**The problem**
Each record that comes next should be output exactly; pictures do not belong in the copy.

Stored records:
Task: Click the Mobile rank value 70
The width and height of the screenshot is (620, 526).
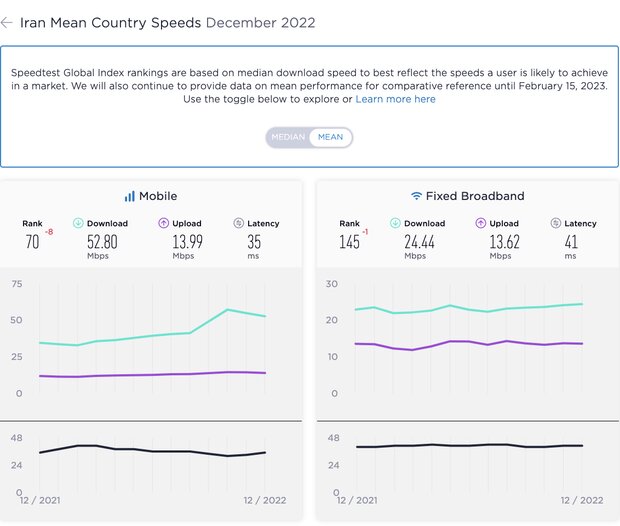Action: 32,241
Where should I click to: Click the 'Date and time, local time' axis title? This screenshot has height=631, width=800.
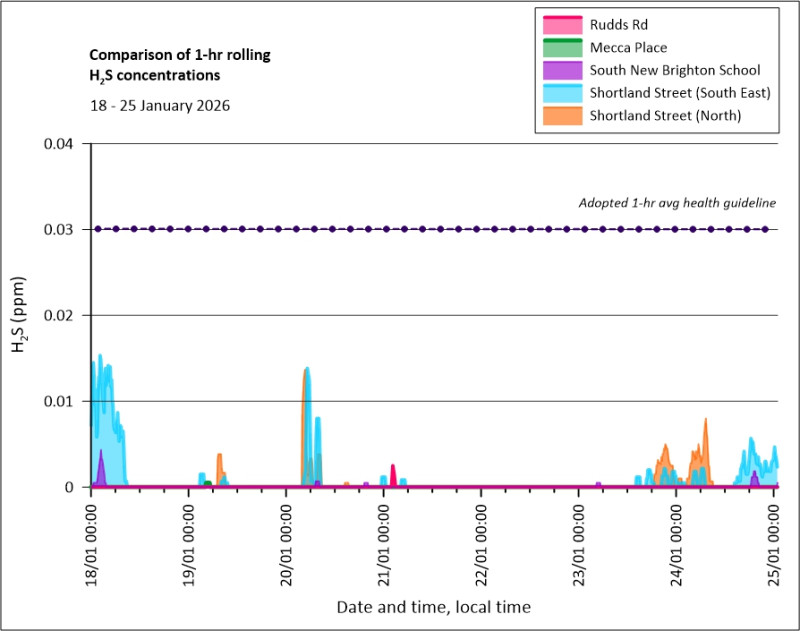tap(433, 607)
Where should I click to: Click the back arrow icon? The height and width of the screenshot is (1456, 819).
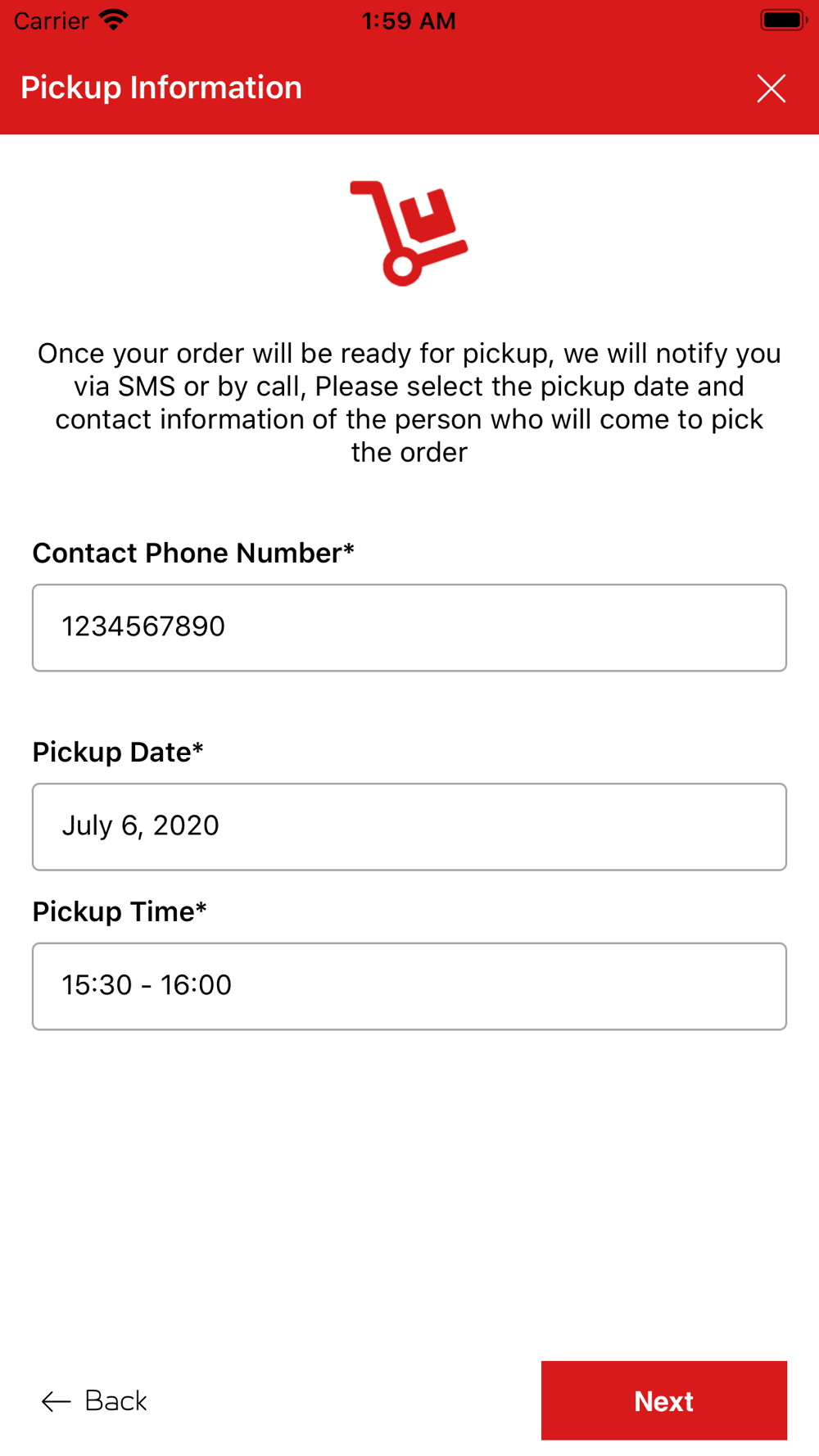pos(56,1401)
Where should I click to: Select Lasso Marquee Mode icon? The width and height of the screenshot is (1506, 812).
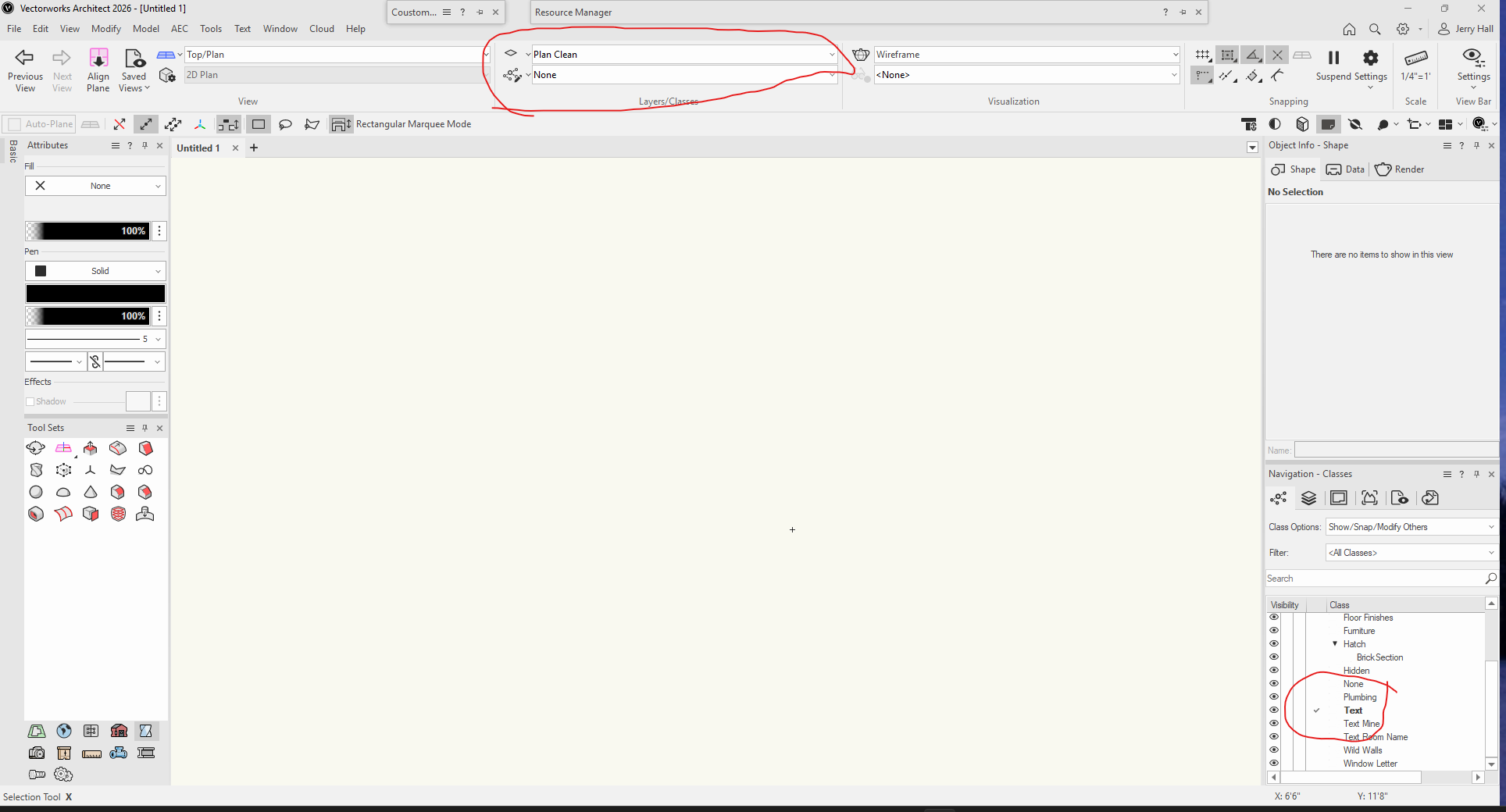285,124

**Answer to this problem**
Task: Click the Mobile rank value 70
The width and height of the screenshot is (620, 526).
Action: 32,241
Where should I click to: Click the 'Date and time, local time' axis title? This screenshot has height=631, width=800.
tap(433, 607)
Where should I click to: Click the back arrow icon? The height and width of the screenshot is (1456, 819).
pos(56,1401)
Where should I click to: Select Lasso Marquee Mode icon? The width and height of the screenshot is (1506, 812).
285,124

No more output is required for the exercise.